(Saved data entries)

────────────────

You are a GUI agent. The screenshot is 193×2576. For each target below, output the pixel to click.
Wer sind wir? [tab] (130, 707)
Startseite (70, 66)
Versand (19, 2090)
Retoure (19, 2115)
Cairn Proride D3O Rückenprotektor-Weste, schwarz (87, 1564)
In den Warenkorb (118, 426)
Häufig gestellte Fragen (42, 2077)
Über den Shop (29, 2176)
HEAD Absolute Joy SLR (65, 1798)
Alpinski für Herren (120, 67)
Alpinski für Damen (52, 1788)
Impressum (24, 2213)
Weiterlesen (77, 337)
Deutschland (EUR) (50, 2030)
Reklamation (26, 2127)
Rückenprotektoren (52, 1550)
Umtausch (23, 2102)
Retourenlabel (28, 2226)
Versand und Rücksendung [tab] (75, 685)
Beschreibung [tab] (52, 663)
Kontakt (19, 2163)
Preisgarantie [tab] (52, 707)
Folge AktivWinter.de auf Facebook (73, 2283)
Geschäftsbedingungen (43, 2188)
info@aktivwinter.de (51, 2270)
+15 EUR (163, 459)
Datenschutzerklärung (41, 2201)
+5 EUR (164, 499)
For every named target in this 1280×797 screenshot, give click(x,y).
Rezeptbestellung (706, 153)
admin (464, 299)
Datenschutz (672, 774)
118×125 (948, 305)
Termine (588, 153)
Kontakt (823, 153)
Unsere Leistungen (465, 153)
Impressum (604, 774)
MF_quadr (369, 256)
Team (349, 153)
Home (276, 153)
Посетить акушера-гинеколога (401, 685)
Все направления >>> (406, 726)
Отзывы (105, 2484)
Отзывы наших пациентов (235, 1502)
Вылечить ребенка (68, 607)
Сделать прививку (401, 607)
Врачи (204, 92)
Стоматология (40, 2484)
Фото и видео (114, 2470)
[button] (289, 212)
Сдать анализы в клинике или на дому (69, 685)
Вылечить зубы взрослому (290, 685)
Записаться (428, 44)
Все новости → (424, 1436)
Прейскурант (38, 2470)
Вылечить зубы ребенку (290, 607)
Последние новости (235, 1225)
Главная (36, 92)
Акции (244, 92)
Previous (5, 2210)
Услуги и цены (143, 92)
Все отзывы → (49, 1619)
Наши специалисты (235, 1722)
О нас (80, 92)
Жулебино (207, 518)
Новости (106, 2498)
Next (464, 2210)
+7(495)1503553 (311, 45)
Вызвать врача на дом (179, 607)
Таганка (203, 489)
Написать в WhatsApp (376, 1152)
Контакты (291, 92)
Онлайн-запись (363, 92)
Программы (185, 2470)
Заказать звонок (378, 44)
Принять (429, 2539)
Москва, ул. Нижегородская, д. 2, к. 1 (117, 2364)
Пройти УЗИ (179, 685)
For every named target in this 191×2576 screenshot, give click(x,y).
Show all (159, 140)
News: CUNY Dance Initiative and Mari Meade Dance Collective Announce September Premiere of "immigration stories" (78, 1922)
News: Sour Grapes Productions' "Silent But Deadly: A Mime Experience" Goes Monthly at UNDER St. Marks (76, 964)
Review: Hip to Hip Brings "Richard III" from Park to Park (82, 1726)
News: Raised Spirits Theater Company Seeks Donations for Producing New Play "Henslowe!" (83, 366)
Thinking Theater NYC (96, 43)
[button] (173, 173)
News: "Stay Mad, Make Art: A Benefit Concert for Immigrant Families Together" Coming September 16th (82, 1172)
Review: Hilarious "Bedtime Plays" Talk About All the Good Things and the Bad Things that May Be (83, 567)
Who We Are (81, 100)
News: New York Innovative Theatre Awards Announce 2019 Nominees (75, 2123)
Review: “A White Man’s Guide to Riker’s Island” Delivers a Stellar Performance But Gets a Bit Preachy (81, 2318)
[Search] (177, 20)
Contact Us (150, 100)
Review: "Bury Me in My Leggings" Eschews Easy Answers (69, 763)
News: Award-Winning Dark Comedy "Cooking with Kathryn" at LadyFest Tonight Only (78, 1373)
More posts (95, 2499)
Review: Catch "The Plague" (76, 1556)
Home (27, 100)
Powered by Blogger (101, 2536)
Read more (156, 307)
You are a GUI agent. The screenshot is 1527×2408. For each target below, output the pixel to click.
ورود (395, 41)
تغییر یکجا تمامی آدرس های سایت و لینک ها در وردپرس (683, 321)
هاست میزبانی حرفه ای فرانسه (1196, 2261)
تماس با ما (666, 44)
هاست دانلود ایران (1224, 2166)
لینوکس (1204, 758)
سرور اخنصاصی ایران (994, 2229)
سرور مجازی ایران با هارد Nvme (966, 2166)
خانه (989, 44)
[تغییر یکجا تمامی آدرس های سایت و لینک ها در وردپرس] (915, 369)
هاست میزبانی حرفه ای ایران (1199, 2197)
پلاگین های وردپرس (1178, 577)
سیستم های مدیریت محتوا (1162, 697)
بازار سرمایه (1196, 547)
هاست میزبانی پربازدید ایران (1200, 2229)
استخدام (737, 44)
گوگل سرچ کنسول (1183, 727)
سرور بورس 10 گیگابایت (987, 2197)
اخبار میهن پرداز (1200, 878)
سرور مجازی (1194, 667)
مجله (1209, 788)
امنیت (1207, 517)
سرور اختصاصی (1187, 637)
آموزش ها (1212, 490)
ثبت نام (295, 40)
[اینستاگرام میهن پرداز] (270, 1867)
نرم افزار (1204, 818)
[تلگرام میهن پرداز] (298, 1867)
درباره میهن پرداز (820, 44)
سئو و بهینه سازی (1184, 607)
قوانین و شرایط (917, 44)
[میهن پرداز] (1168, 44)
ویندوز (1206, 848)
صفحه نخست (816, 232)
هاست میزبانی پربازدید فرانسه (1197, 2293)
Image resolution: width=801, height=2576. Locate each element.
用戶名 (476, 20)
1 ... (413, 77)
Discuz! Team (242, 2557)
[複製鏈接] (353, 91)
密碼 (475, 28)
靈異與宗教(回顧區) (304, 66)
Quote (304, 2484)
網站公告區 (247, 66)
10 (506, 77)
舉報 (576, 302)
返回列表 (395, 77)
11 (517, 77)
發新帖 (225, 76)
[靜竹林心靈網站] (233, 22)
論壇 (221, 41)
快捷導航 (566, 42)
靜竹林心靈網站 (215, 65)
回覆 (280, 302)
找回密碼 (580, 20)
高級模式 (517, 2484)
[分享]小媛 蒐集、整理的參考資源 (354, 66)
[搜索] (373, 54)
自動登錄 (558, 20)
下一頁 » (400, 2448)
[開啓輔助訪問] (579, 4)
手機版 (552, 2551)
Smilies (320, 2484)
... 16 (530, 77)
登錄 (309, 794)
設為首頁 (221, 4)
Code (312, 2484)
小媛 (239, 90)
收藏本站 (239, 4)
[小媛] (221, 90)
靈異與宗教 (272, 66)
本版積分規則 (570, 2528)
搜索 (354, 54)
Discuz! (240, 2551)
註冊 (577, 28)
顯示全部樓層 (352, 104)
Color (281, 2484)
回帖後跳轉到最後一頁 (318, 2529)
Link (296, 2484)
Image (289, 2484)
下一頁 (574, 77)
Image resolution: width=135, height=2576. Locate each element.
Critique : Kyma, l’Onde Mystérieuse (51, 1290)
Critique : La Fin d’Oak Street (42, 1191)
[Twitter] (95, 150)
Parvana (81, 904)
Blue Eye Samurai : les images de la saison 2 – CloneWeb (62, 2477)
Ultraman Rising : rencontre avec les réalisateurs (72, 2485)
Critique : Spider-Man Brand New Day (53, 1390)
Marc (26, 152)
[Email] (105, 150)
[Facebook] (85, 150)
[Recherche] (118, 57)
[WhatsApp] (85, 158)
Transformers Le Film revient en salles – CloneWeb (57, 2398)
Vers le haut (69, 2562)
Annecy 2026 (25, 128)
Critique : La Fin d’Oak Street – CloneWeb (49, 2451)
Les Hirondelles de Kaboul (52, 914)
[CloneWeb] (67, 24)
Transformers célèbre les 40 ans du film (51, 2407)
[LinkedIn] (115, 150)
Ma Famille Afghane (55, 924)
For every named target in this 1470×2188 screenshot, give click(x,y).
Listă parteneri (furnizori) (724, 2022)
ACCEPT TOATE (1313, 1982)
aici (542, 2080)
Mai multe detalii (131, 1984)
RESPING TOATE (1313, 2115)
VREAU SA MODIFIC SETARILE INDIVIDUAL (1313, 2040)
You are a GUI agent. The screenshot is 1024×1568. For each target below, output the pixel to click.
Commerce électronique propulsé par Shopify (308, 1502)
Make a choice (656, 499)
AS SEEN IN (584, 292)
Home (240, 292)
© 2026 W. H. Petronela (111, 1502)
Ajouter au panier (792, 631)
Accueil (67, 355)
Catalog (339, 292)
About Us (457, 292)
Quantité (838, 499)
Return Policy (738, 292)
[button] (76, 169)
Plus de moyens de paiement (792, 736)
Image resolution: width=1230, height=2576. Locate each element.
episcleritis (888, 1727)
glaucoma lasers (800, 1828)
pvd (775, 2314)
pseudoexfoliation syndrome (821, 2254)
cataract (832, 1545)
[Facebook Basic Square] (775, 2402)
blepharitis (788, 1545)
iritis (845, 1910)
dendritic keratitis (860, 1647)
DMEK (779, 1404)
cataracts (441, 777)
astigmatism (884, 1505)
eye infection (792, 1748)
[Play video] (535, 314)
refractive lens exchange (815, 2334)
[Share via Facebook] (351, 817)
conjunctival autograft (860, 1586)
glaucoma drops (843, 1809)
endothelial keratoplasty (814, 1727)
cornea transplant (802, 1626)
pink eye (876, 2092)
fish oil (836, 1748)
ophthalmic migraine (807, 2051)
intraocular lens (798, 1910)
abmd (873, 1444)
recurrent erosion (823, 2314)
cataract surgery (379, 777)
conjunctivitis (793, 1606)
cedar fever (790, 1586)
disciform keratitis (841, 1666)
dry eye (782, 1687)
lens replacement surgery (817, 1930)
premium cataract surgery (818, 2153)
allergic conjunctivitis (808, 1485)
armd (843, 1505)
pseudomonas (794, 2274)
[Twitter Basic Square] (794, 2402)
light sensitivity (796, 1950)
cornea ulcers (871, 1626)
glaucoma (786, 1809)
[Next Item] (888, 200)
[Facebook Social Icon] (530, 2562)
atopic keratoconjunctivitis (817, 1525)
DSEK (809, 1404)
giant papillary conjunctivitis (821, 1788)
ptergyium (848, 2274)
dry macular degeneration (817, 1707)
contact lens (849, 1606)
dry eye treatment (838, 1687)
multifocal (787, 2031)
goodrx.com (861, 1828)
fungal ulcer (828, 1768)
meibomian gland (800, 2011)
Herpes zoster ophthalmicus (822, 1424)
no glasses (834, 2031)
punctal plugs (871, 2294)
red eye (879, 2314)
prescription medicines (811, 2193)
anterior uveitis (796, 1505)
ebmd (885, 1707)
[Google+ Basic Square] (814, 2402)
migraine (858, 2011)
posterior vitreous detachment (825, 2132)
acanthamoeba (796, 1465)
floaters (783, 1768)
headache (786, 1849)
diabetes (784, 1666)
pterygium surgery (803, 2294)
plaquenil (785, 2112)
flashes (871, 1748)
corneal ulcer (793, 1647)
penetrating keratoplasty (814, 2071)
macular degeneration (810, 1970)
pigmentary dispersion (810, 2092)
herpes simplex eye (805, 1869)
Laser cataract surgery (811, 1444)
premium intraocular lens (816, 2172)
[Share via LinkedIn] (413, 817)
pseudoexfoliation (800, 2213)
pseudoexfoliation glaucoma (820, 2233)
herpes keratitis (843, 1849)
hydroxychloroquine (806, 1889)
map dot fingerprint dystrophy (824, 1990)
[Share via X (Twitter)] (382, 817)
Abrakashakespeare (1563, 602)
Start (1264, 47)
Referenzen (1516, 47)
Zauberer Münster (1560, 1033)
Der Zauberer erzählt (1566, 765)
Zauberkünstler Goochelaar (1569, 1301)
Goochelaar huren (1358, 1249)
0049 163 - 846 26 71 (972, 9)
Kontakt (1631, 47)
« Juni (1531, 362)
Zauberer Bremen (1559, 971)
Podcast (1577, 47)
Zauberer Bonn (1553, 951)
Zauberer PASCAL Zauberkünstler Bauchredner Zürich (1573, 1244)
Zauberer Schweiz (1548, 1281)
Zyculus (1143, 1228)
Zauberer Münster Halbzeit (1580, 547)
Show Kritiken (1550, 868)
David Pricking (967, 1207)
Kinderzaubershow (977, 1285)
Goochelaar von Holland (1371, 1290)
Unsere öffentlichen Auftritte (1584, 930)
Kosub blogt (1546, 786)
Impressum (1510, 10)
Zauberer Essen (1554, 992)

────────────────

▸ TO DO
In the answer, the lines from the first line of the data above through the line containing "Написать в WhatsApp (376, 1152)" must appear exactly as written, with nothing else.

▸ TASK SOLUTION
You are a GUI agent. The screenshot is 193×2576. For each target below, output the pixel to click.
Wer sind wir? [tab] (130, 707)
Startseite (70, 66)
Versand (19, 2090)
Retoure (19, 2115)
Cairn Proride D3O Rückenprotektor-Weste, schwarz (87, 1564)
In den Warenkorb (118, 426)
Häufig gestellte Fragen (42, 2077)
Über den Shop (29, 2176)
HEAD Absolute Joy SLR (65, 1798)
Alpinski für Herren (120, 67)
Alpinski für Damen (52, 1788)
Impressum (24, 2213)
Weiterlesen (77, 337)
Deutschland (EUR) (50, 2030)
Reklamation (26, 2127)
Rückenprotektoren (52, 1550)
Umtausch (23, 2102)
Retourenlabel (28, 2226)
Versand und Rücksendung [tab] (75, 685)
Beschreibung [tab] (52, 663)
Kontakt (19, 2163)
Preisgarantie [tab] (52, 707)
Folge AktivWinter.de auf Facebook (73, 2283)
Geschäftsbedingungen (43, 2188)
info@aktivwinter.de (51, 2270)
+15 EUR (163, 459)
Datenschutzerklärung (41, 2201)
+5 EUR (164, 499)
For every named target in this 1280×797 screenshot, give click(x,y).
Rezeptbestellung (706, 153)
admin (464, 299)
Datenschutz (672, 774)
118×125 (948, 305)
Termine (588, 153)
Kontakt (823, 153)
Unsere Leistungen (465, 153)
Impressum (604, 774)
MF_quadr (369, 256)
Team (349, 153)
Home (276, 153)
Посетить акушера-гинеколога (401, 685)
Все направления >>> (406, 726)
Отзывы (105, 2484)
Отзывы наших пациентов (235, 1502)
Вылечить ребенка (68, 607)
Сделать прививку (401, 607)
Врачи (204, 92)
Стоматология (40, 2484)
Фото и видео (114, 2470)
[button] (289, 212)
Сдать анализы в клинике или на дому (69, 685)
Вылечить зубы взрослому (290, 685)
Записаться (428, 44)
Все новости → (424, 1436)
Прейскурант (38, 2470)
Вылечить зубы ребенку (290, 607)
Последние новости (235, 1225)
Главная (36, 92)
Акции (244, 92)
Previous (5, 2210)
Услуги и цены (143, 92)
Все отзывы → (49, 1619)
Наши специалисты (235, 1722)
О нас (80, 92)
Жулебино (207, 518)
Новости (106, 2498)
Next (464, 2210)
+7(495)1503553 (311, 45)
Вызвать врача на дом (179, 607)
Таганка (203, 489)
Написать в WhatsApp (376, 1152)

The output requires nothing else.